"Ils auraient aussi bien pu demander que le Pape vienne à Marseille, c'était absurde !" M'jid El Guerrab, l'attaché de presse du groupe socialiste du Sénat, préfère en rire. Le président de ce groupe parlementaire, Jean-Pierre Bel, a vécu jeudi une matinée bien singulière. Retenu de force dans son bureau de Foix par quatre personnes se prétendant d'une association de harkis et menacé par un engin artisanal ressemblant à un explosif, mais qui ne présentait finalement aucun danger.

Deux hommes et deux femmes d'une cinquantaine d'années, se réclamant de la "coordination harkie", avait sollicité un entretien avec le sénateur socialiste. Une fois dans son bureau, ils bloquèrent les issues, le menacèrent de mort, brandirent le fameux engin et firent connaître leurs revendications. "Elles étaient surtout locales, du type faire embaucher des gens au Conseil général ou exiger des logements. Ils demandaient aussi la dissolution de la mission interministérielle consacrée aux harkis", éclaire M. El Guerrab, interrogé par MetroFrance.com.

Amalgames
Toujours selon l'attaché de presse, "ils étaient assez excités. Ils ont voulu mettre un coup de pression." Mais pourquoi s'attaquer spécifiquement à Jean-Pierre Bel ? "Parce que localement, il apparaît comme quelqu'un de puissant. Même si, dans les faits, il n'est qu'un sénateur dans l'opposition. Ils n'ont peut-être pas compris le fonctionnement des institutions républicaines", ironise-t-il. Avant de redevenir plus sérieux : "Ils sont venus avec une fausse bombe, à partir de là, ils n'ont aucun crédit. Pourtant, ça risque de créer des amalgames avec toute la communauté harkie".

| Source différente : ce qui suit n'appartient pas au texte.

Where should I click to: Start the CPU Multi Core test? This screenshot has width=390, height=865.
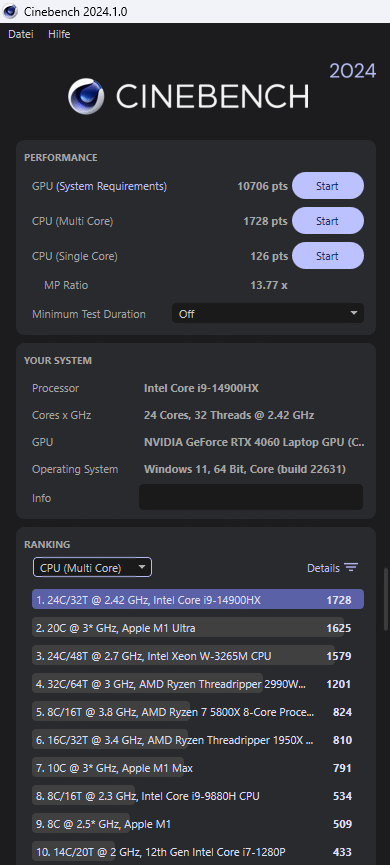coord(328,221)

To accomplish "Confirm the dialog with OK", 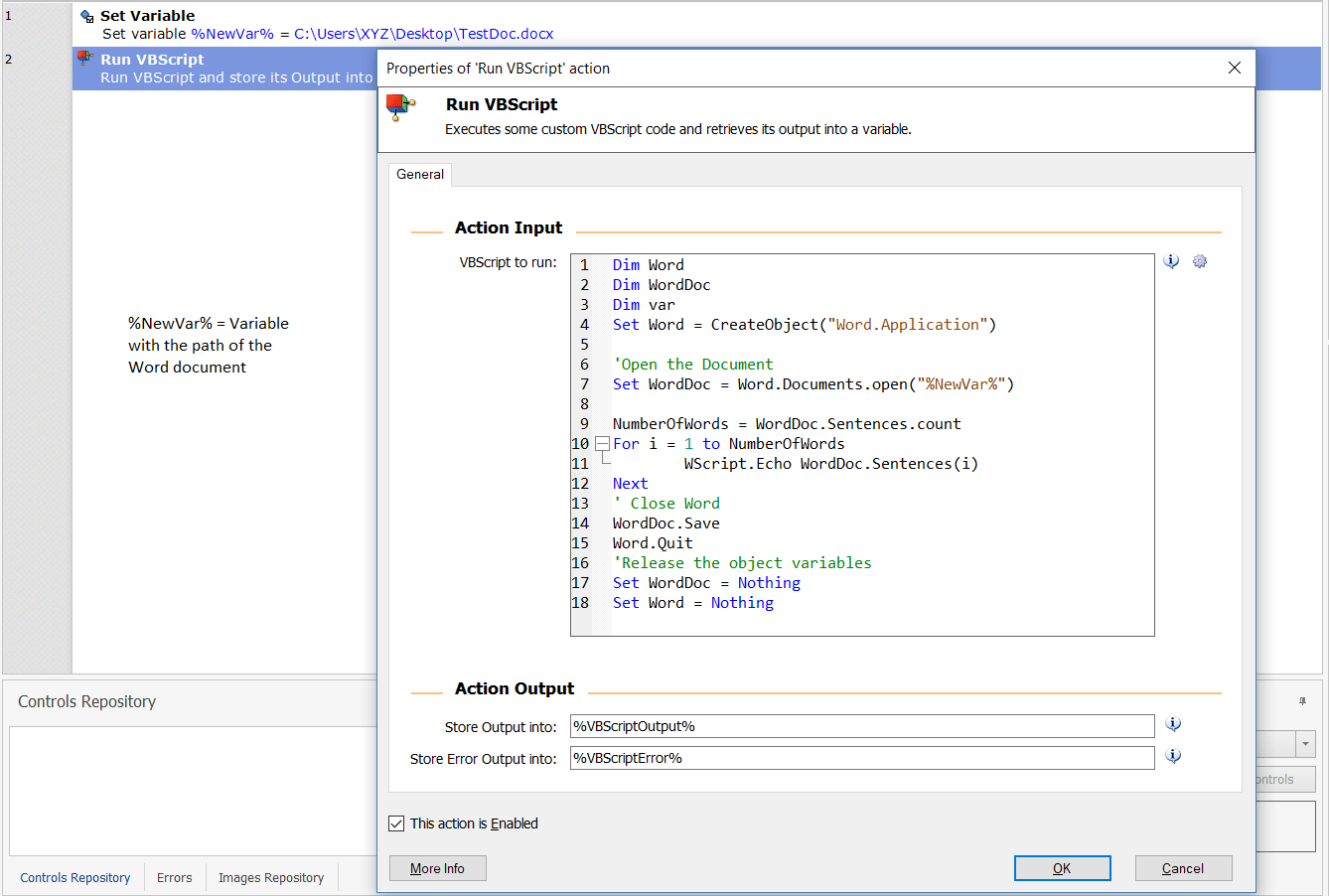I will click(1062, 867).
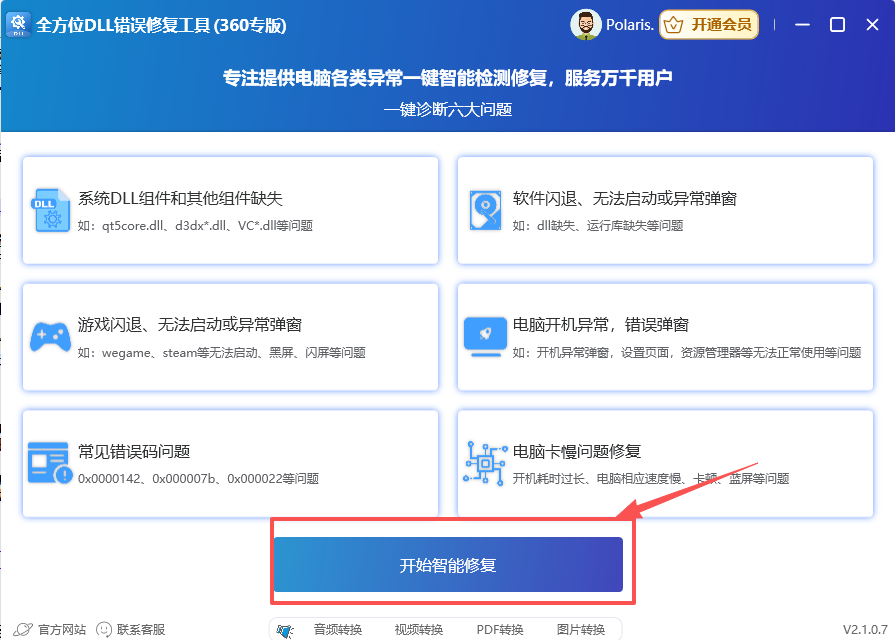Click the DLL gear icon on the missing components card
The height and width of the screenshot is (640, 895).
pos(49,210)
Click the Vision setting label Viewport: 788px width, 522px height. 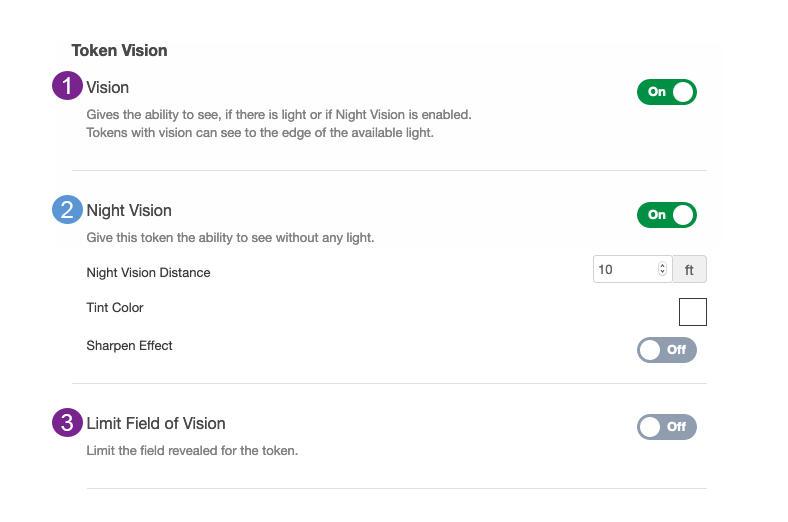point(108,88)

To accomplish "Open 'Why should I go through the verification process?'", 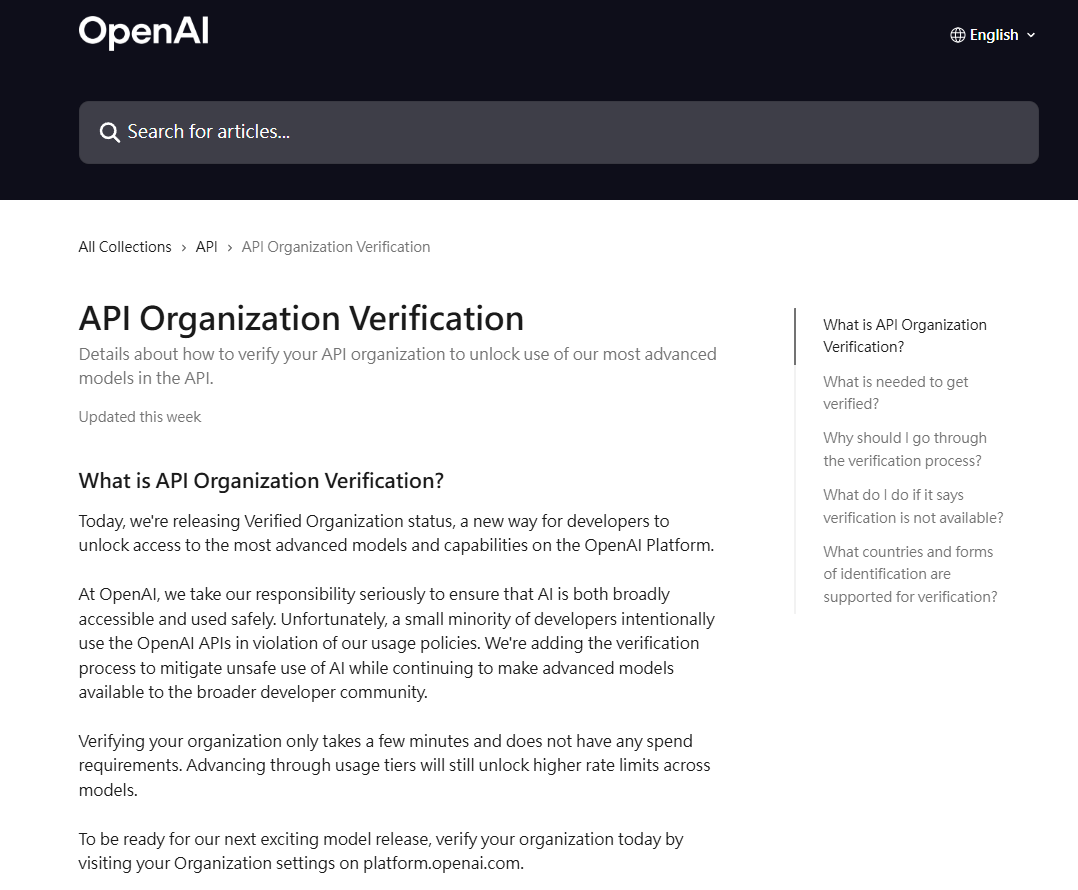I will point(904,449).
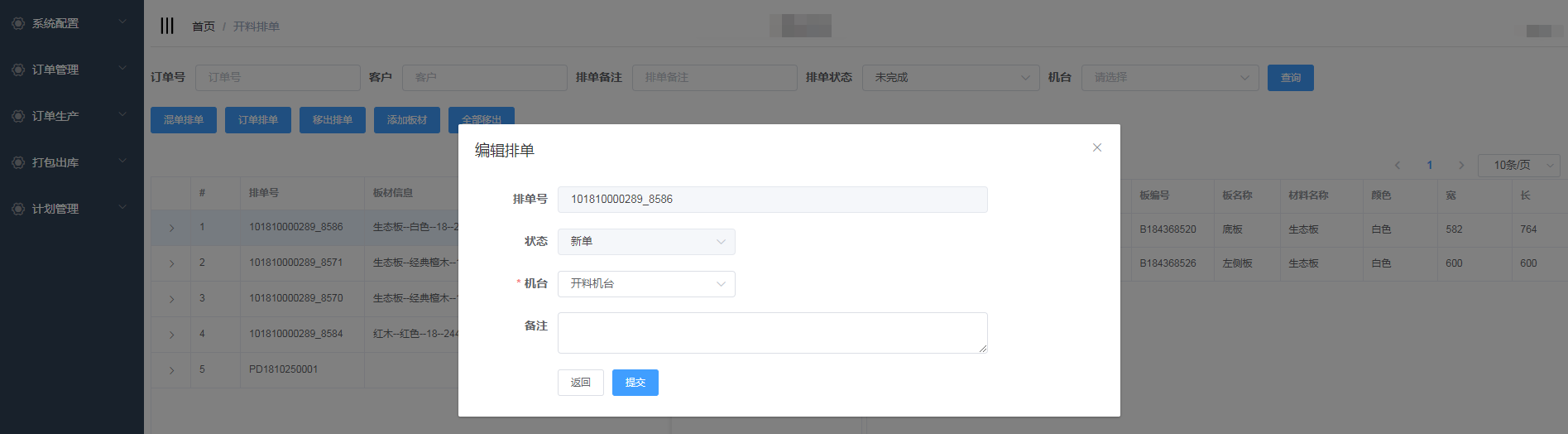Expand the 计划管理 sidebar menu

coord(122,207)
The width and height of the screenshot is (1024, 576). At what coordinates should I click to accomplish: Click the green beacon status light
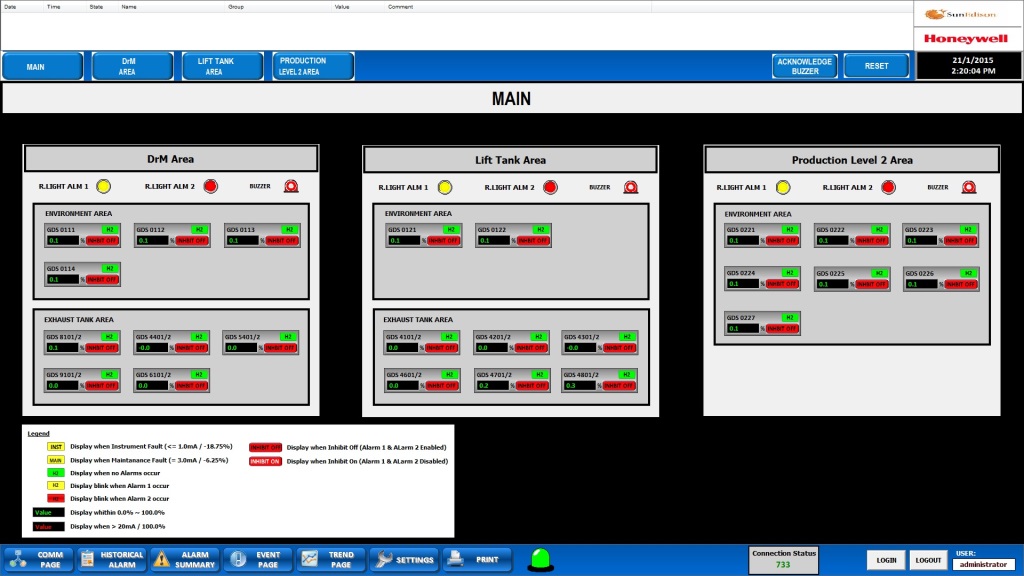(x=541, y=560)
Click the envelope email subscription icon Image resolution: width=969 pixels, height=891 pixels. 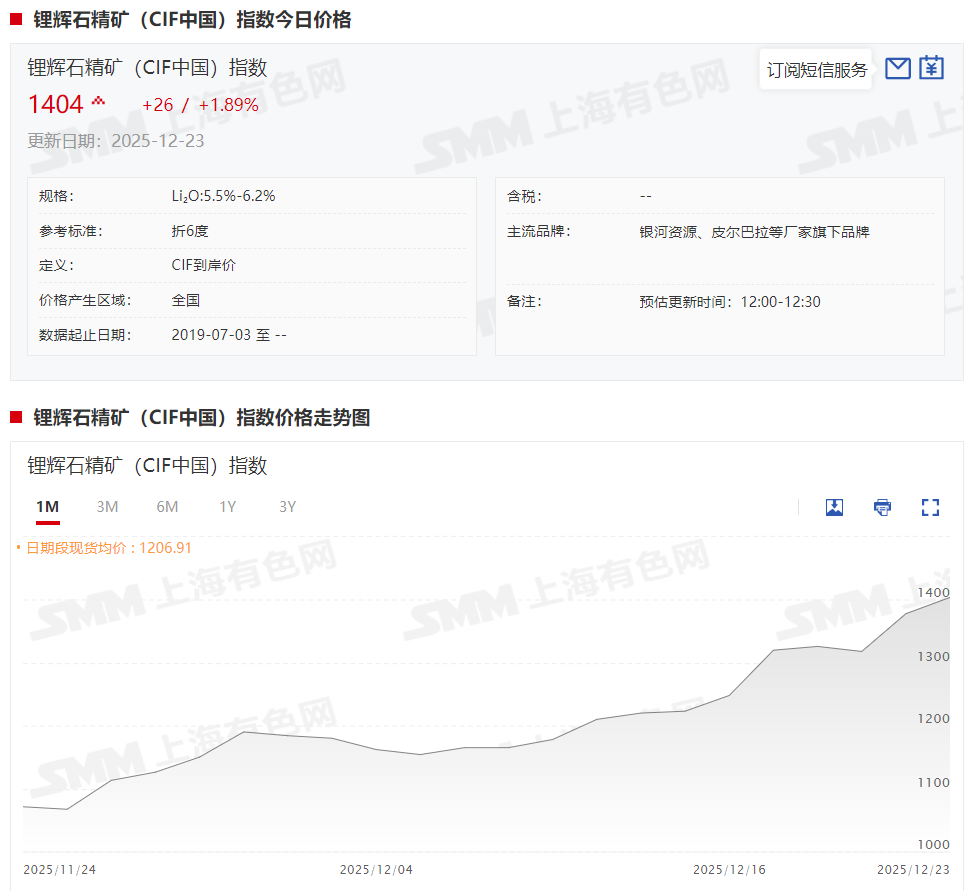point(898,68)
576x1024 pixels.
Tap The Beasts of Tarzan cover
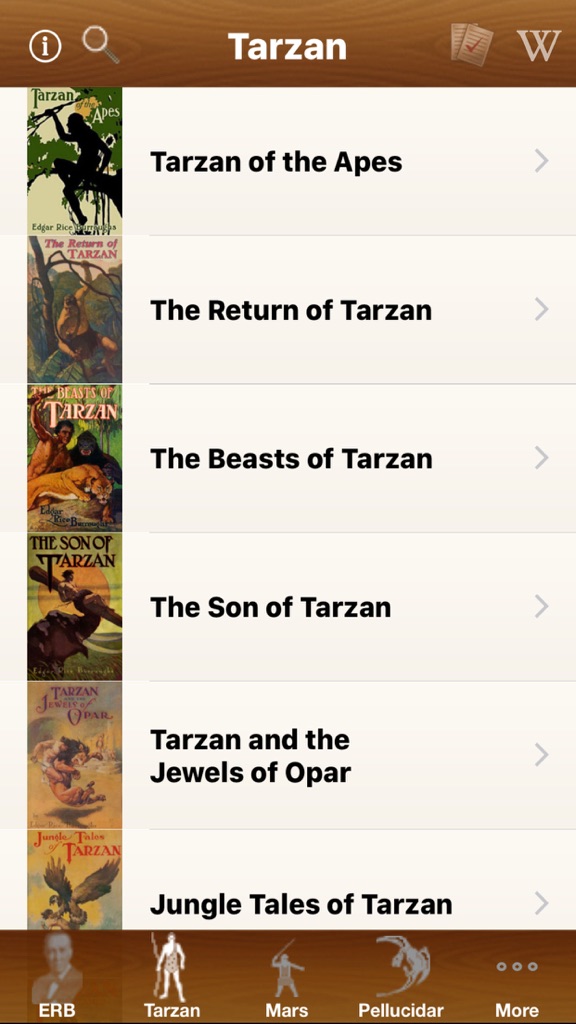74,458
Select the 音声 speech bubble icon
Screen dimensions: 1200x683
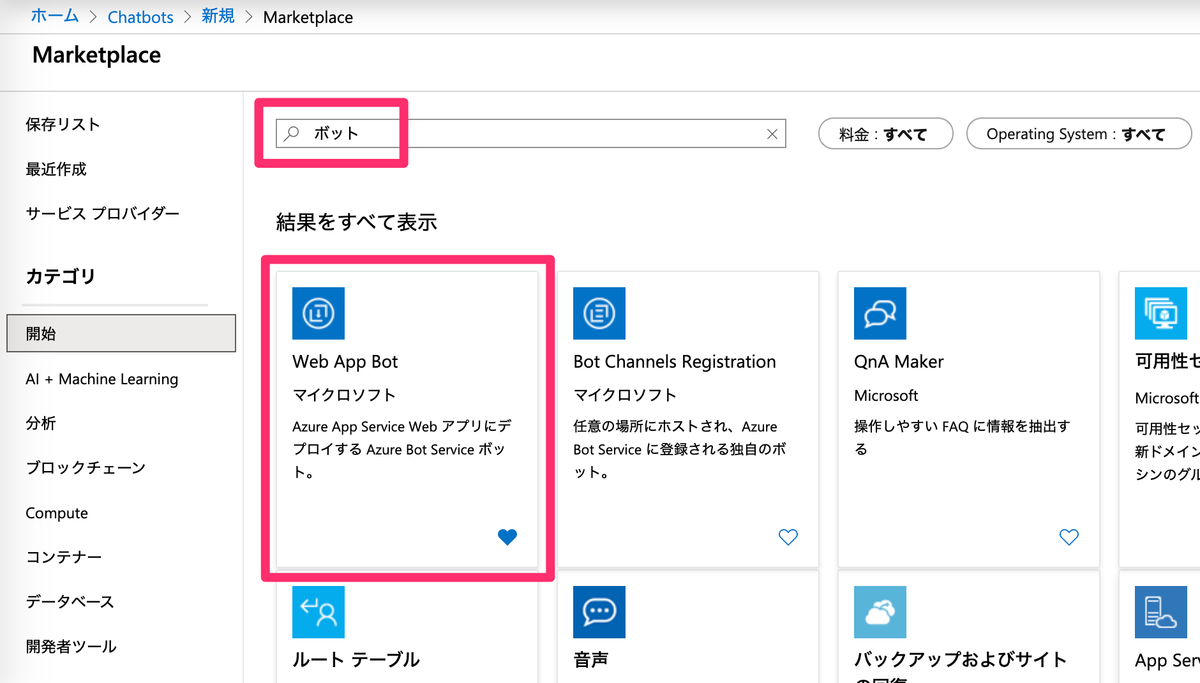pyautogui.click(x=599, y=612)
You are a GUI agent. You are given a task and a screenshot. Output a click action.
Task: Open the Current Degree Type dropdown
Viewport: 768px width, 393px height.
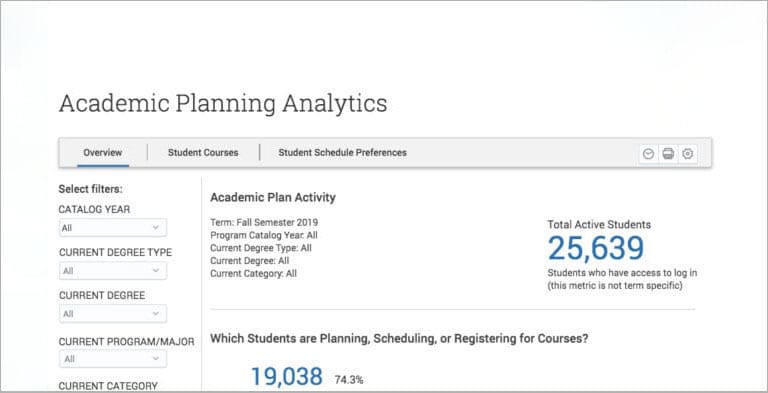point(113,270)
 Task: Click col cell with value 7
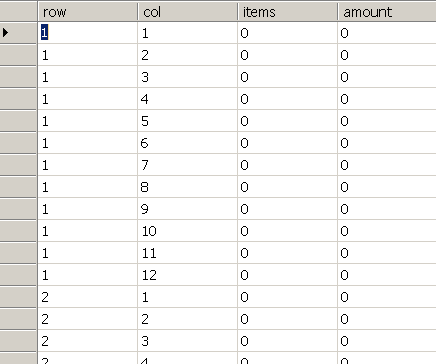pyautogui.click(x=187, y=165)
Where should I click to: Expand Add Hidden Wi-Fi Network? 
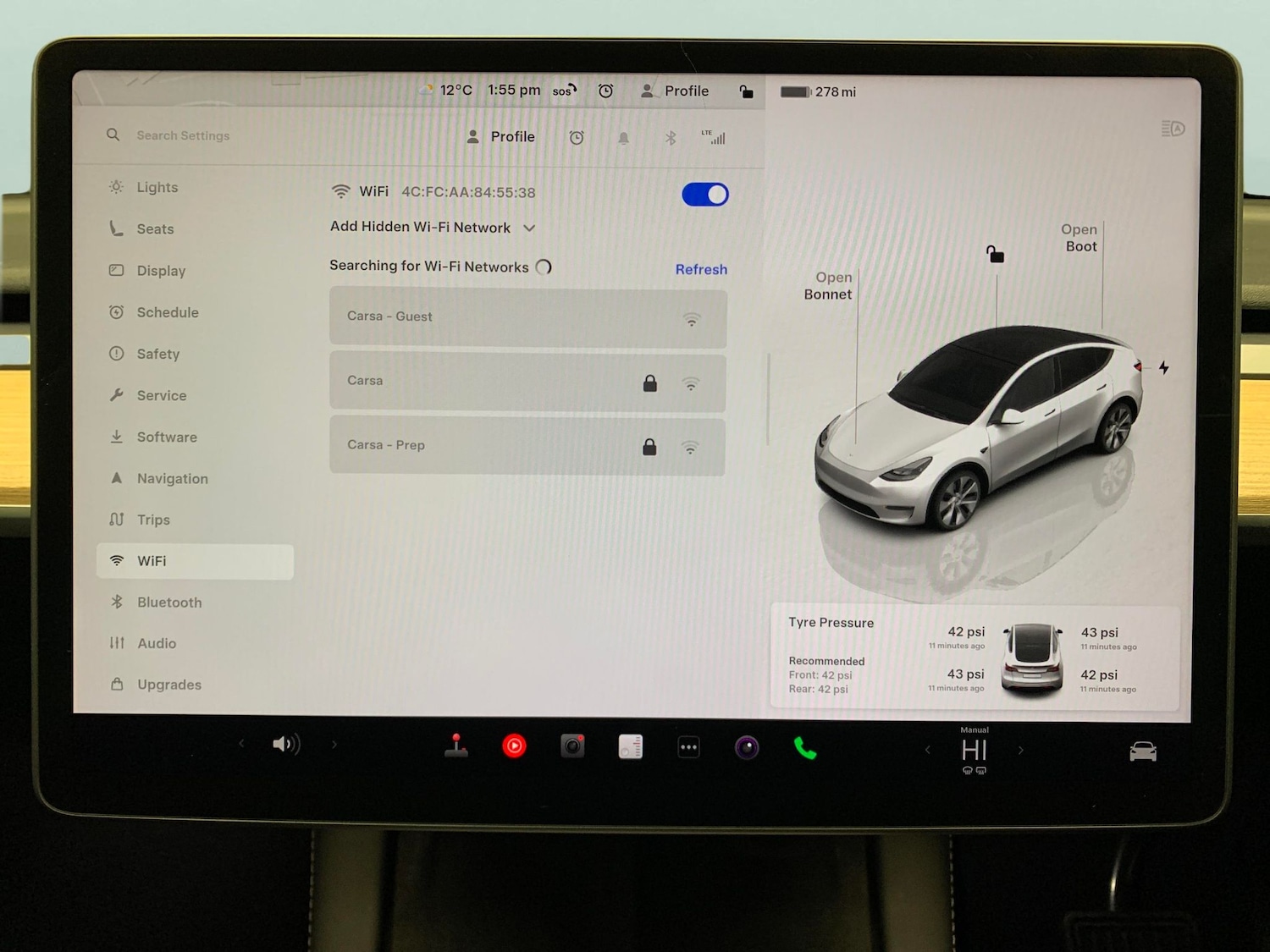(x=530, y=228)
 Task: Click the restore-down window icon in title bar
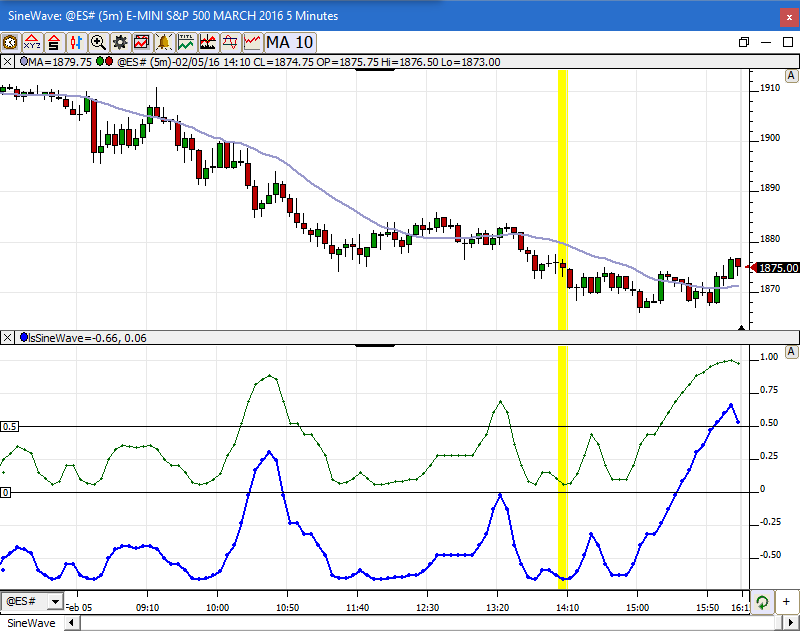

"Vous savez, je suis d'origine maghrébine, insiste M. El Guerrab, et dès que trois cons pètent un câble et brûlent une voiture…" L'affaire s'est heureusement terminée sans heurts, le préfet de l'Ariège contacté par Jean-Pierre Bel étant parvenu à convaincre les harkis de le faire sortir du bureau. Les quatre individus ont ensuite été placés en garde à vue par la police sans incident. L'attaché de presse : "C'est un peu bête, ils vont aller en prison… Pour en arriver là, c'est qu'ils étaient vraiment désespérés."